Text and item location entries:
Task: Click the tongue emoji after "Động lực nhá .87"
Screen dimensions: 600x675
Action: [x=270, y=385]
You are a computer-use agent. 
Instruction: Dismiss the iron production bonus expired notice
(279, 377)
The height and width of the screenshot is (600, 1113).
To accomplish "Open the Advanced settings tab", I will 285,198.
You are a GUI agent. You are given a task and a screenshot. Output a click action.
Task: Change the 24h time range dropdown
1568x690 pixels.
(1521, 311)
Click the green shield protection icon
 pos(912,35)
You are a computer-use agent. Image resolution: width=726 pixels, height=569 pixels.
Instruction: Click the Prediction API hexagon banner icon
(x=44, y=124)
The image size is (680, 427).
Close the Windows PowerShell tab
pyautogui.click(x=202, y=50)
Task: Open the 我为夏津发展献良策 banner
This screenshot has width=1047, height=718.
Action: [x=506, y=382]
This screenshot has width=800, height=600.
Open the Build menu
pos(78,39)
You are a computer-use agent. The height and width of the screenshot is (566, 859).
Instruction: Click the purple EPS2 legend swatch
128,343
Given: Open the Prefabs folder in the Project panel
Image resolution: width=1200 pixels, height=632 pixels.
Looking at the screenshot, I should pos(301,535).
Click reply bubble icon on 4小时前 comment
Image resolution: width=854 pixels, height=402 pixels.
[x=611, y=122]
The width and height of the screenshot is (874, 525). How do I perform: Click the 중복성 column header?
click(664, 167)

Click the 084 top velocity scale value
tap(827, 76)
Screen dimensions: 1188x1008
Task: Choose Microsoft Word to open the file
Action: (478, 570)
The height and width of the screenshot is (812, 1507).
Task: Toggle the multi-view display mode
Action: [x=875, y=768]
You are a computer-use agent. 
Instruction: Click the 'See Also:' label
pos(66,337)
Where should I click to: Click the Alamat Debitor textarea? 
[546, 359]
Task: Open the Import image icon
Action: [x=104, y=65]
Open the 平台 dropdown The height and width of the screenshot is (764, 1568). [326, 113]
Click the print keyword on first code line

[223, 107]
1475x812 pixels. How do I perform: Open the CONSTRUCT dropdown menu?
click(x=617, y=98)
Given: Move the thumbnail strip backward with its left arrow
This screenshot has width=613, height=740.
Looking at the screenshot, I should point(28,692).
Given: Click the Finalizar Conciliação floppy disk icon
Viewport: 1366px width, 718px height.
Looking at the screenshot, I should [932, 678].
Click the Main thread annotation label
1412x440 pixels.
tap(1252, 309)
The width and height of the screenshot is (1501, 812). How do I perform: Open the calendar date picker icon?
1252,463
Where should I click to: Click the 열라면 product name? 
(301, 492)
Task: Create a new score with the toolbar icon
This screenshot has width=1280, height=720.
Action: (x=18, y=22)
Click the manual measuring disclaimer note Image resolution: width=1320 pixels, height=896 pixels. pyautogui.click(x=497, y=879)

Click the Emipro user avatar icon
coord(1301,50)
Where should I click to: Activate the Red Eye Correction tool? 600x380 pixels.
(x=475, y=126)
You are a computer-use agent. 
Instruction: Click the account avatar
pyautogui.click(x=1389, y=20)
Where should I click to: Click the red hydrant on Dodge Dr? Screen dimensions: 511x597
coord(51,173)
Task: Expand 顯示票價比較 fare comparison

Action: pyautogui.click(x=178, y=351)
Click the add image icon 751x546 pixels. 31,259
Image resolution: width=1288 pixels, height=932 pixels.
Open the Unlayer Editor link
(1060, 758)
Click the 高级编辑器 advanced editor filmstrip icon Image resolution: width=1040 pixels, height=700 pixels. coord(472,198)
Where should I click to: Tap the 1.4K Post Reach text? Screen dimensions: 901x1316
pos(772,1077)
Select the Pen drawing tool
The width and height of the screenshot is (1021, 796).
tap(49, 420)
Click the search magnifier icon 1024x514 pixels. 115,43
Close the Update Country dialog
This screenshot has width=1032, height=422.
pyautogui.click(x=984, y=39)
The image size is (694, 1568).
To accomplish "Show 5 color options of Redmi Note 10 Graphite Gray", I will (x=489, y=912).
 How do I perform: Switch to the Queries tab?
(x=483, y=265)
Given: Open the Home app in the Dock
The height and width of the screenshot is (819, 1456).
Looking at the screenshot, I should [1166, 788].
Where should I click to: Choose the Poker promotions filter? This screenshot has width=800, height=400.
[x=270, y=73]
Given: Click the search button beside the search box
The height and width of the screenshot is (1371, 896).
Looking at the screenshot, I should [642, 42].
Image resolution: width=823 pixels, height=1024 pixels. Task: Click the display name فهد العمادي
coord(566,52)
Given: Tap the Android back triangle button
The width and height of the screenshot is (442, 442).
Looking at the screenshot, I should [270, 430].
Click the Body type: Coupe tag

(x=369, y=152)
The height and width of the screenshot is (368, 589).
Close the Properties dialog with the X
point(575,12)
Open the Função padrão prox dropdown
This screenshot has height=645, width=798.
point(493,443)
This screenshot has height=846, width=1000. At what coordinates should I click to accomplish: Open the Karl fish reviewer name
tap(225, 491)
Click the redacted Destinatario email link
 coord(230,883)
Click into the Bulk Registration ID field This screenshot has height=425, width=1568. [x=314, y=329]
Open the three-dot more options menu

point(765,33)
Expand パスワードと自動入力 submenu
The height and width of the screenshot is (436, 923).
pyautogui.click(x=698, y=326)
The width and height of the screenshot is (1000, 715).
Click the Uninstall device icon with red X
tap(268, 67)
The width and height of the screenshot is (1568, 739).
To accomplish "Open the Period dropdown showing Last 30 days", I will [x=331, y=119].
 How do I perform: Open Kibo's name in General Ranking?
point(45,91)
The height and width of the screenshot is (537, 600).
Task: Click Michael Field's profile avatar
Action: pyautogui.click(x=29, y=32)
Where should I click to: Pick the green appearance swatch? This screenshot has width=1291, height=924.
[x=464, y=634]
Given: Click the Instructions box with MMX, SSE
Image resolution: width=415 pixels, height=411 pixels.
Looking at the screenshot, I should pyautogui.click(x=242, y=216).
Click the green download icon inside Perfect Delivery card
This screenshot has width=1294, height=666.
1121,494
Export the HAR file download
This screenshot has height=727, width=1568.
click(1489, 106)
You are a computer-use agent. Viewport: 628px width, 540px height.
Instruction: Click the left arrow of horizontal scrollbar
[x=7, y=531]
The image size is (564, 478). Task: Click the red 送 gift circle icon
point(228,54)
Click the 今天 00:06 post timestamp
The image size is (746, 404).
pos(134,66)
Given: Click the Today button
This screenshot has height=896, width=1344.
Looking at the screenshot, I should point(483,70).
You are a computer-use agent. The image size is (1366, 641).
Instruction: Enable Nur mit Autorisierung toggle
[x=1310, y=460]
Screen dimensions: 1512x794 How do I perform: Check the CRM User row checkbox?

CHALLENGE: In the records, reproduce the stretch from the line containing "The width and height of the screenshot is (874, 525)." through the line containing "pyautogui.click(x=1389, y=20)", substituting "drop-down" for every occurrence of "dropdown". Leave everything else unchanged.

REPLY TO THE TASK:
The width and height of the screenshot is (874, 525). How do I perform: Click the 중복성 column header?
click(664, 167)

Click the 084 top velocity scale value
tap(827, 76)
Screen dimensions: 1188x1008
Task: Choose Microsoft Word to open the file
Action: (478, 570)
The height and width of the screenshot is (812, 1507).
Task: Toggle the multi-view display mode
Action: [x=875, y=768]
You are a computer-use agent. 
Instruction: Click the 'See Also:' label
pos(66,337)
Where should I click to: Click the Alamat Debitor textarea? 
[546, 359]
Task: Open the Import image icon
Action: [x=104, y=65]
Open the 平台 drop-down The height and width of the screenshot is (764, 1568). [326, 113]
Click the print keyword on first code line

[223, 107]
1475x812 pixels. How do I perform: Open the CONSTRUCT drop-down menu?
click(x=617, y=98)
Given: Move the thumbnail strip backward with its left arrow
This screenshot has width=613, height=740.
Looking at the screenshot, I should point(28,692).
Given: Click the Finalizar Conciliação floppy disk icon
Viewport: 1366px width, 718px height.
Looking at the screenshot, I should [932, 678].
Click the Main thread annotation label
1412x440 pixels.
tap(1252, 309)
The width and height of the screenshot is (1501, 812). How do I perform: Open the calendar date picker icon?
1252,463
Where should I click to: Click the 열라면 product name? 
(301, 492)
Task: Create a new score with the toolbar icon
This screenshot has width=1280, height=720.
Action: (x=18, y=22)
Click the manual measuring disclaimer note Image resolution: width=1320 pixels, height=896 pixels. pyautogui.click(x=497, y=879)

Click the Emipro user avatar icon
coord(1301,50)
Where should I click to: Activate the Red Eye Correction tool? 600x380 pixels.
(x=475, y=126)
You are a computer-use agent. 
Instruction: Click the account avatar
pyautogui.click(x=1389, y=20)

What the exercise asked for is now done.